Iran's Network of Fighters in the Middle East Aren't Always Loyal to Iran


May 21, 2019

Supporters of Lebanon's Hezbollah leader holding pictures of Iran's supreme leader Ayatollah Ali Khamenei in Beirut, Lebanon, October 11, 2016, photo by Aziz Taher/Reuters

Supporters of Lebanon's Hezbollah leader holding pictures of Iran's supreme leader Ayatollah Ali Khamenei in Beirut, Lebanon, October 11, 2016

Photo by Aziz Taher/Reuters

This commentary originally appeared on The Washington Post Monkey Cage Blog on May 21, 2019.

With tensions mounting between the Trump administration and Iran, national security adviser John Bolton put Iran—and Iran's nonstate partners, the regime's preferred foreign policy tool—on notice. As the United States and its regional partners scramble to determine what happened to four tankers and two Saudi Aramco oil pumping stations—all allegedly attacked by Iranian forces or Iranian proxies—these incidents highlight how the ambiguity of Tehran's multilayered proxy network complicates efforts to attribute responsibility to Iran.

While Iran's nonstate partners are often thought of as a uniform group with unshakable loyalty to the Islamic Republic, there are important differences among the groups. Iran's nonstate partners are emerging as central players in the escalating tensions between Washington and Tehran—and may be a driver of further escalation. Iran provides support to militias and terrorist groups aiming to destabilize countries throughout the Middle East—contributing to insecurity and posing a challenge to the United States. But how involved is Iran with these proxy groups?

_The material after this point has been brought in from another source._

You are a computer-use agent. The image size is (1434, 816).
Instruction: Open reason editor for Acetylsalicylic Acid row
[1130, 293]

The Origins of Iran's Proxy Network

After coming to power following the 1979 Islamic revolution, Ayatollah Ruhollah Khomeini, Iran's supreme leader, began to build the regime's nonstate network. Khomeini called for “oppressed peoples” in the world to unite, inciting Shiites in the region to rise against Western-backed rulers, and leading his regime to work with nonstate partners, particularly Shiite groups in Lebanon and Iraq.

Iran reinforced its ties to these groups in the 1990s through the provision of training, arms, and money. By 2000, Iran's network contained friendly and adversarial forces. After 9/11 and the resulting U.S. invasions, Tehran began maximizing its use of these organizations, leveraging them to undermine U.S. influence in the region and raise the costs of potential action against Iranian interests. Throughout the 2000s, Iranian-backed forces expanded their influence in key countries in the region and, at times, targeted U.S. forces.

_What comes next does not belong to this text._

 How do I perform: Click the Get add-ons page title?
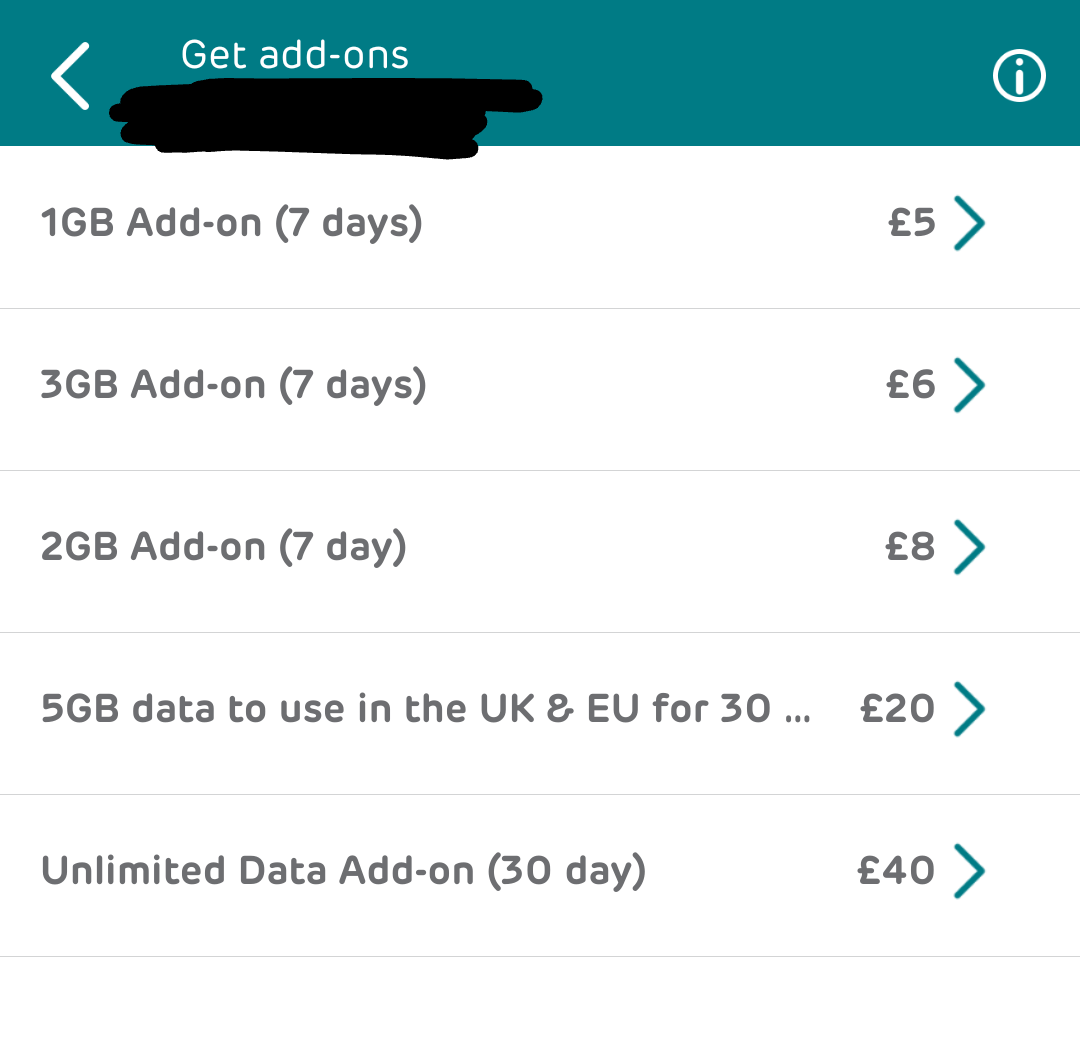point(295,54)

Starting in 2011, the Arab Spring gave Iran yet another opportunity to expand its reach in the region. The Syrian civil war and the Saudi-led coalition intervention in Yemen allowed Iran to deepen existing relationships with nonstate partners. Syria, in particular, allowed Iran to create (PDF) new groups from scratch to bolster the Assad regime, while in Yemen, Iran strengthened its partnership with the Houthis.

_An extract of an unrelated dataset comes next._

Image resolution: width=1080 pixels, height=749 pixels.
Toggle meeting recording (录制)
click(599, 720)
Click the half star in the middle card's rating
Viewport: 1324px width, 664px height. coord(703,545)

Iran's Web of Proxies Today

Today, Iran's nonstate network reportedly comprises about 200,000 fighters. The network is the cornerstone of Iranian national security strategy. These groups afford Tehran reach and influence throughout the Middle East and South Asia, and the opportunity to dial up pressure on their adversaries in different theaters. Although Iran's reach beyond its borders remains limited, some of its nonstate partners provide a conduit to regions such as Africa and Latin America. Without this network, Tehran's reach would be much more limited and its activities much less challenging to potential adversaries.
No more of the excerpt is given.